Comments (15)
@kgpai agreed, and sounds good.
I propose we write up a new issue on the larger topic of what to do with SQL functions in Prestissimo. Happy to take a stab at that.
from presto.
Agreed that this seems like a feature request to make testing easier, which is fine.
That being said, it seems strange that by disabling function inlining, we prefer an alternative implementation. Was this function implemented in Velox because it's considered a part of the core "canon" of Presto functions?
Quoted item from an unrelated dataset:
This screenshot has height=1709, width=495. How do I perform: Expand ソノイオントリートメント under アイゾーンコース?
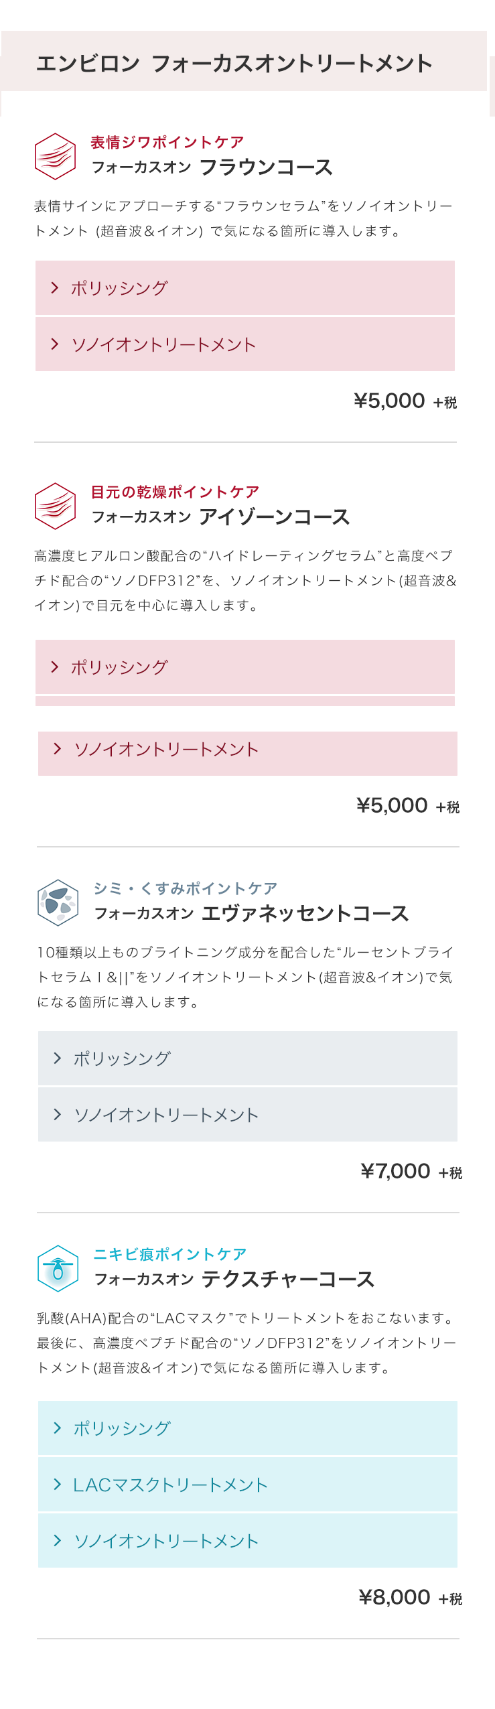[247, 750]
I wonder if it makes sense to differentiate core functions, typically coded in Java, vs. convenience SQL defined functions by putting them into a separate namespace, for example, presto.helpers.map_top_n
. Otherwise, we need a plan for how to enable custom user-defined SQL functions (where we surely want to inline these).
from presto.
Why? I don't think we need to do that. We can say it's non-deterministic when there are ties. Also the tier breaking maybe accidental. IIRC the SQL udf does not do that.
from presto.
IOW, there is a cost to introducing more and more built-in functions. It increases our API footprint and the total maintenance size of Presto functions. It also apparently means we'll need to eventually create a dedicated C++ implementation for each of them.
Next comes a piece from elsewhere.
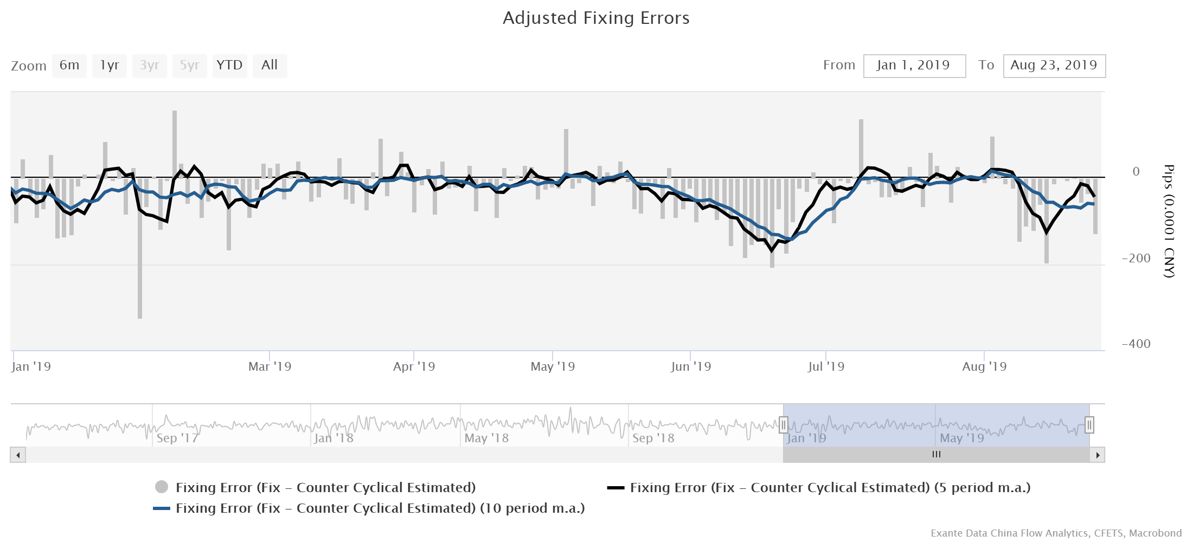Click the blue 10 period m.a. legend line
1193x542 pixels.
click(x=162, y=508)
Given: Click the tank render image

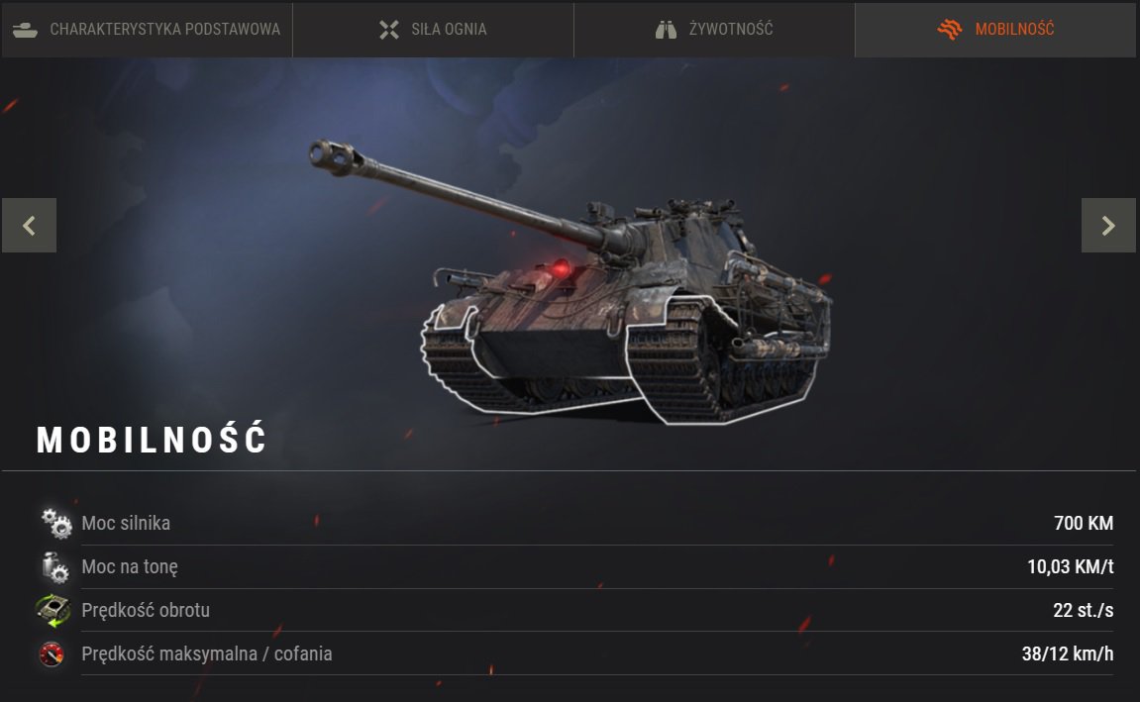Looking at the screenshot, I should pyautogui.click(x=570, y=282).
If the goal of many of these functions it to provide convenience shorthand functions for things that can already be accomplished through the other functions, perhaps we could package it as a plugin that one opts-in to so as to reduce this footprint. I imagine it would be a non-goal to reimplement each of these helpers functions in Velox.
from presto.
cc: @rschlussel @mbasmanova @kagamiori
from presto.
Also the tier breaking maybe accidental.
@kaikalur Can you explain what do you mean by accidental here ?
Why?
Making it deterministic helps with verification and secondly it makes it consistent that keys are checked when values are equivalent.
from presto.
@kgpai it seems this inconsistency only occurs when inline-sql-functions
is set to false
, is that correct?
from presto.
@kgpai it seems this inconsistency only occurs when
inline-sql-functions
is set tofalse
, is that correct?
Hmm - that means the native implementaiton is different from the sql function. Like I said on many occasions - what we have in current presto (java) is the behavior we should try and conform to. IMO there are no correctness "bugs" in the java version lol
from presto.
@kaikalur Sreeni, here is the definition of map_top_n in Java. Notice that the logic has 2 steps: (1) filter out null values, sort by value and break ties using keys; (2) filter null values without any sorting and/or breaking ties.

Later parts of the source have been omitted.